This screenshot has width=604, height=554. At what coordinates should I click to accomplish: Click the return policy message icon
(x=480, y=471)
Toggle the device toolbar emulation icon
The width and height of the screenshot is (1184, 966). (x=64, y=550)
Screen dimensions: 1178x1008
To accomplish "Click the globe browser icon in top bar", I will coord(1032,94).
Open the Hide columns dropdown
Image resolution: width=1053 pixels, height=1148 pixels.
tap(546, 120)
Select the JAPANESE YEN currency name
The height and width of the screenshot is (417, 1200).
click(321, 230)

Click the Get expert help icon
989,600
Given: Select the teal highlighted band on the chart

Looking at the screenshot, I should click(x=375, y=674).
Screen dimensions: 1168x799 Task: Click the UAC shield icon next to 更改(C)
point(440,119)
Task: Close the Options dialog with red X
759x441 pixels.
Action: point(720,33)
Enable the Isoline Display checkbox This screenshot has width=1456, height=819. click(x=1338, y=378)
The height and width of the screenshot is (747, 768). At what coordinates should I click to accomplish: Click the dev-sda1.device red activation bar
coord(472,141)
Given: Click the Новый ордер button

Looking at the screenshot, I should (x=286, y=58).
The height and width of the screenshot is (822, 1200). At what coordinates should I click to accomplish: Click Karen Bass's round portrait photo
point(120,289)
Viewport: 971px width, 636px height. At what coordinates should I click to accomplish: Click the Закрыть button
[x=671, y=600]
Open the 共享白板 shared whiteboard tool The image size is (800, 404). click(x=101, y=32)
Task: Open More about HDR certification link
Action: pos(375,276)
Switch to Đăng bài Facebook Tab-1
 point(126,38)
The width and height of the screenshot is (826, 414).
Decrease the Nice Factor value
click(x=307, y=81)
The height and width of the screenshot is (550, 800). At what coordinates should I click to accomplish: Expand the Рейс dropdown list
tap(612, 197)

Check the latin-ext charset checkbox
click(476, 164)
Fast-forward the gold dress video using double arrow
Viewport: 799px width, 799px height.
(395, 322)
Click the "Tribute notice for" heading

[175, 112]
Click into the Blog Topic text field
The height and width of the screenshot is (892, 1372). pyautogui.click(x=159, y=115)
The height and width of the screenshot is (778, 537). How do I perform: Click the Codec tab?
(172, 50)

* [Problem requirements] Restate word for word the lines above, beginning at the first one and ending at the line that carries "Enable the Isoline".

* [Output of the task]
This screenshot has width=604, height=554. At what coordinates should I click to accomplish: Click the return policy message icon
(x=480, y=471)
Toggle the device toolbar emulation icon
The width and height of the screenshot is (1184, 966). (x=64, y=550)
Screen dimensions: 1178x1008
To accomplish "Click the globe browser icon in top bar", I will coord(1032,94).
Open the Hide columns dropdown
Image resolution: width=1053 pixels, height=1148 pixels.
tap(546, 120)
Select the JAPANESE YEN currency name
The height and width of the screenshot is (417, 1200).
click(321, 230)

Click the Get expert help icon
989,600
Given: Select the teal highlighted band on the chart

Looking at the screenshot, I should click(x=375, y=674).
Screen dimensions: 1168x799 Task: Click the UAC shield icon next to 更改(C)
point(440,119)
Task: Close the Options dialog with red X
759x441 pixels.
Action: point(720,33)
Enable the Isoline Display checkbox This screenshot has width=1456, height=819. click(x=1338, y=378)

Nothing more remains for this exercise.